As pointed out by the current crisis, making regions and cities resilient to global crises also requires the capacity to seize the opportunities offered by digitalisation. However, the lack of high-speed Internet connection and digital take-up in some regions limits such capacity. In some regions in Italy, Portugal and Turkey, one-fourth or more of the population either does not use the Internet or does not have a computer. At the same time, the share of people with access to fast (above 30Mbit/s) Internet networks, a crucial requirement to support the increasing need for remote working, differs by 23 percentage points within OECD countries, on average, combined with a large urban-rural gap in several countries.
Whether the COVID-19 pandemic will affect regional economic disparities remains to be seen. However, long-term trends in GDP per capita differences help put the economic resilience of regions into perspective.

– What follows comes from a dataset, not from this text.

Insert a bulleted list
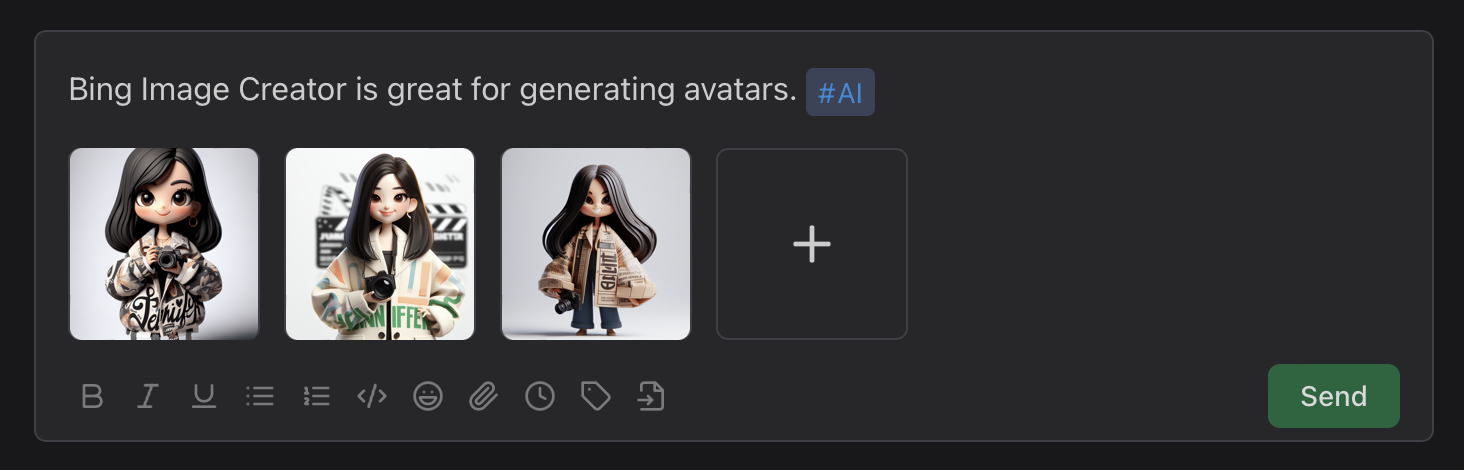The width and height of the screenshot is (1464, 470). pos(260,397)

After a period of decline in the early 2000s, gaps in GDP per capita across small regions in the OECD area taken as a whole have increased, reflecting a long-standing process of concentration of population and economic activities in metropolitan areas. The evolution of regional economic disparities remains very heterogeneous across countries. Contrary to the OECD-wide trend, one-half of OECD countries experienced an increase in the gap between their richest and poorest regions. Trends in regional productivity follow similar patterns. Since 2008, only one-third of OECD countries have experienced an increase in productivity in all regions.
While the COVID-19 crisis and the widespread shift to remote working might favour a resumption of population growth in certain low-density areas, long-term trends suggest that cities are continuing to grow. What is more, the population in cities with more than 50 000 inhabitants is projected to increase from 48% to 55% of the total world population by 2050. Cities have succeeded for decades in attracting an increasing amount of people, especially the young, from other, less accessible areas. As a result, with a 4-percentage point higher share of elderly per working-age population than other regions, on average in OECD countries, remote regions need to prepare faster and more effectively to population ageing.
As regions and cities are fighting the disruptions caused by the global pandemic, they are also advancing in the green transition and the consequent move towards a zero-carbon economy. In this respect, low-density, remote regions have made the biggest progress in the transition to clean energy production, generating 40% of the clean electricity in OECD countries and thus emitting less CO2. On the other hand, households living in capital regions often show the lowest energy consumption and have managed, during the last two decades, to reduce their waste generation significantly.
To achieve the objective of faster recovery and higher resilience to future shocks, policy in all domains should be co-ordinated across government levels and target places according to their specific needs. As of 2019, both regional and municipal governments each account for nearly 19% of total public spending in OECD countries with comparable data. At the same time, regional governments taken alone are responsible for 22.4% of total public investment, potentially providing crucial help also for the transition to a low carbon economy. Given that health and social services are other important policy domains for subnational governments, regions and cities are at the forefront in making our societies more resilient and sustainable.